**Set task:**
Pick out and copy each line of the items below that contains the word "accomplish".
******************************
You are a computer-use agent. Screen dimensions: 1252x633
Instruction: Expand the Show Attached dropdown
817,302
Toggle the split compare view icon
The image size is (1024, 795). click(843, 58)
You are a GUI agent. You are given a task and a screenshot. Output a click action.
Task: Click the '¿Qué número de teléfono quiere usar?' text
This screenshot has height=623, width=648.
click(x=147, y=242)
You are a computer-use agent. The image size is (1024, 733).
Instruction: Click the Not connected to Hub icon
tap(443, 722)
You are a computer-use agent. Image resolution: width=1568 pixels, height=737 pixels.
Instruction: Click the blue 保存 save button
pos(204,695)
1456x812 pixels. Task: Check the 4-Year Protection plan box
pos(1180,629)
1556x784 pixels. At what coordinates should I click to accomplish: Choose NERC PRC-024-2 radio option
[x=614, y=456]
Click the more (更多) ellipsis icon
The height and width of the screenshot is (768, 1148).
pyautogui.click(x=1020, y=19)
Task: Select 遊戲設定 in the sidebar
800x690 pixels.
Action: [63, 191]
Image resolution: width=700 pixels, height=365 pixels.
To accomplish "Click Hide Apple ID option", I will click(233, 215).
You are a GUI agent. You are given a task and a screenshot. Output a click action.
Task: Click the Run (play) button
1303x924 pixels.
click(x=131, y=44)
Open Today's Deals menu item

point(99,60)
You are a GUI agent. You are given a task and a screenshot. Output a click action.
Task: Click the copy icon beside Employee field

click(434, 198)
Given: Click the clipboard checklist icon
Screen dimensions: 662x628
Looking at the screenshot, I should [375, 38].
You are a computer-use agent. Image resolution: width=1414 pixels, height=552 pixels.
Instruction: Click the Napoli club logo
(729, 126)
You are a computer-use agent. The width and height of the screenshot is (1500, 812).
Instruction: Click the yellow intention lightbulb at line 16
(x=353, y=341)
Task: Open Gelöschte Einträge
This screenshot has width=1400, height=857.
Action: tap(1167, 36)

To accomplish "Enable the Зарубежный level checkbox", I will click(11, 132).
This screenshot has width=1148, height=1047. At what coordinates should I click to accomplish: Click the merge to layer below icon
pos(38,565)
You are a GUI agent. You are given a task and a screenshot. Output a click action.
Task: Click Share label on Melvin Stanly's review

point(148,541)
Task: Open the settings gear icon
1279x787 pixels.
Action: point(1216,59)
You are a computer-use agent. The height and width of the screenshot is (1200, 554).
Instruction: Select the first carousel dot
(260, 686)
******************************
**Problem solution:**
1556x784 pixels. At what coordinates should I click to accomplish: Choose NERC PRC-024-2 radio option
To accomplish "Click Hide Apple ID option", I will click(233, 215).
To accomplish "Enable the Зарубежный level checkbox", I will click(11, 132).
This screenshot has width=1148, height=1047. At what coordinates should I click to accomplish: Click the merge to layer below icon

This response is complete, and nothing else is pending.